A professional-type EPROM eraser that can handle up to 50 chips at a time. I use a much smaller and less expensive one called the DataRase by Walling Co. This device erases up to four chips at a time and is both economical and portable.

The current version is called DataRase II; the DataRase II and similar products are sold by many vendors of EPROM programming equipment. The quartz crystal window on an EPROM typically is covered by tape, which prevents accidental exposure to UV light.

UV light is present in sunlight, of course, and even in standard room lighting, so that over time a chip exposed to the light can begin to degrade. For this reason, after a chip is programmed, you should put a sticker over the window to protect it.


A newer type of ROM is the EEPROM, which stands for electrically erasable PROM. These chips are also called flash ROMs and are characterized by their capability to be erased and reprogrammed directly in the circuit board they are installed in, with no special equipment required.

By using an EEPROM, or flash ROM, you can erase and reprogram the motherboard ROM in a PC without removing the chip from the system or even opening up the system chassis.

With a flash ROM or EEPROM, you don't need a UV eraser or device programmer to program or erase chips. Not only do virtually all PC motherboards built since 1994 use flash ROMs or EEPROMs, but most automobiles built since then use them as well. For example, my 1994 Chevy Impala SS has a PCM with an integral flash ROM.

The EEPROM or flash ROM can be identified by a 28xxxx or 29xxxx part number, as well as by the absence of a window on the chip. Having an EEPROM or a flash ROM in your PC motherboard means you now can easily upgrade the motherboard ROM without having to swap chips.
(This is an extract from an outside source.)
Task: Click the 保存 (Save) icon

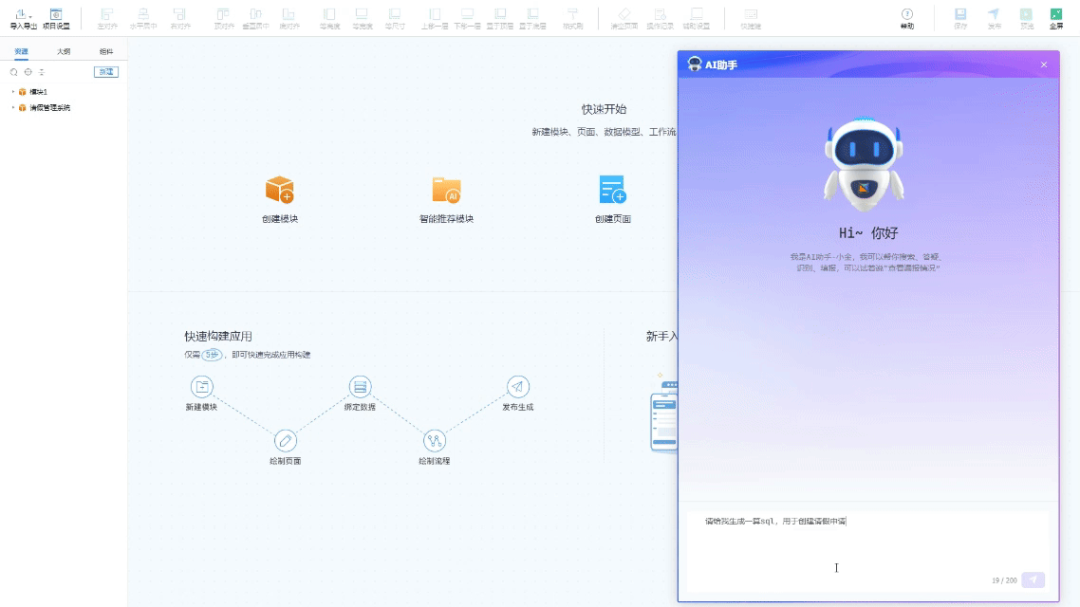Action: tap(960, 17)
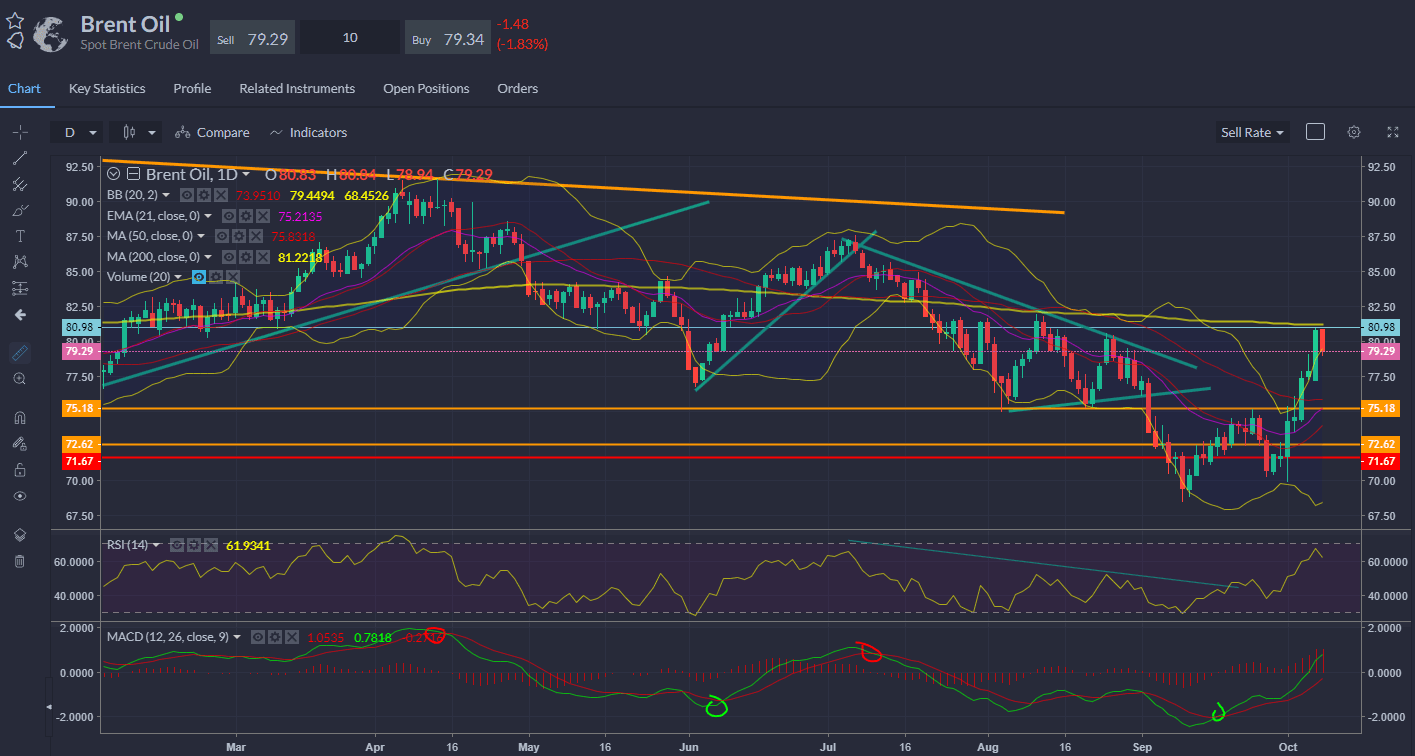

In most cases, you download the updated ROM from the motherboard manufacturer's Web site and then run a special program it provides to update the ROM. I recommend that you periodically check with your motherboard manufacturer to see whether an updated BIOS is available for your system.

An updated BIOS might contain bug fixes or enable new features not originally found in your system. You might find fixes for IDE hard drive support over 8.4GB or new drivers to support booting from LS-120 (120MB floppy) drives or USB drives.

These days, many objects with embedded computers controlling them are using flash ROMs. Pretty soon you'll be taking your toaster in for flash ROM upgrades as well! Other devices might have flash ROMs as well; for example, I have updated the flash ROMs in my 3Com ISDN terminal adapter as well as in my Kodak digital camera.

Both these items had minor quirks that were fixed by updating their internal ROM code, which was as easy as downloading a file from their respective Web sites and running the update program included in the file.

Flash ROMs are also frequently used to add new capabilities to peripherals or to update peripherals, such as modems or rewriteable DVD or CD drives, to the latest standards; for example, updating a modem from X2 or K56Flex to V.90 or V.92 or adding support for the latest types of media to a rewriteable drive.